NK cell phenotype and proliferation in Systemic Lupus Erythematosus

Abstract

Abstract Systemic Lupus Erythematosus (SLE) is a complex autoimmune disorder whose pathology appears to involve many immune cell types. While it is clear that autoantibody producing B cells as well as CD4+ T cell help are key contributors to disease, little is known regarding the role of innate lymphoid cells such as Natural Killer (NK) cells in the pathogenesis of SLE. We have characterized the phenotype of NK cells by multicolor flow cytometry in a large cohort of SLE patients.

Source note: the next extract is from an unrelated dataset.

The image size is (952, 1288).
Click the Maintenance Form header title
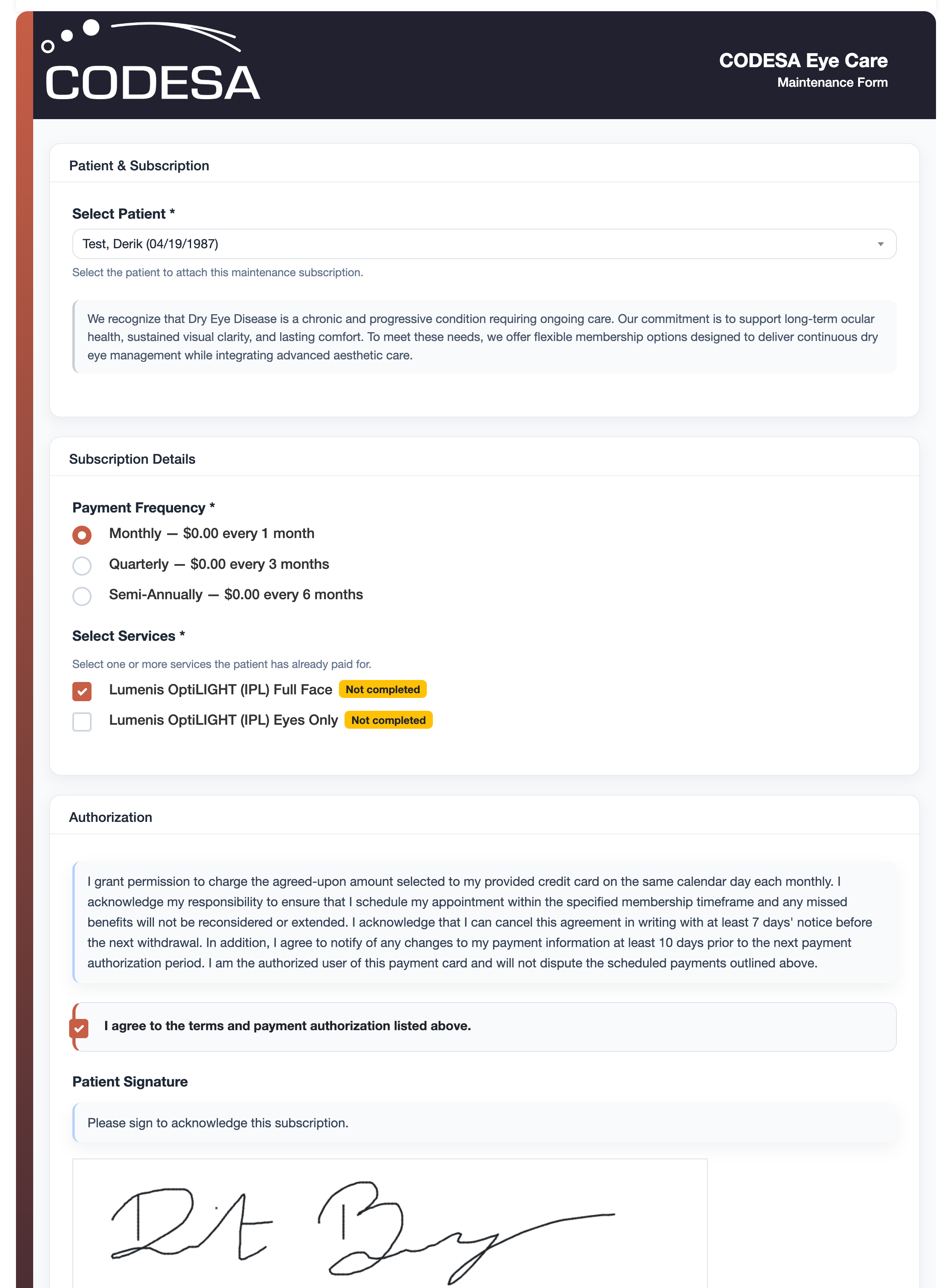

While the overall percentage of NK cells was similar or slightly decreased compared to healthy controls, a subset of patients displayed a high frequency of NK cells expressing the proliferation marker, Ki-67, which was not found in healthy donors. Only a moderate increase of Ki-67 was observed on other immune cell types such as total CD4+, CD8+ T cells or CD19+ B cells in the same donors. Increased NK cell proliferation was found to correlate with clinical parameters. Furthermore, proteomics analysis and auto-antibody arrays revealed significant correlations between NK cell expression of Ki-67 and specific serum protein biomarkers, as well as SLE associated auto-antibodies. These results will contribute to the understanding of the mechanistic role of NK cells in immune-mediated pathology of SLE.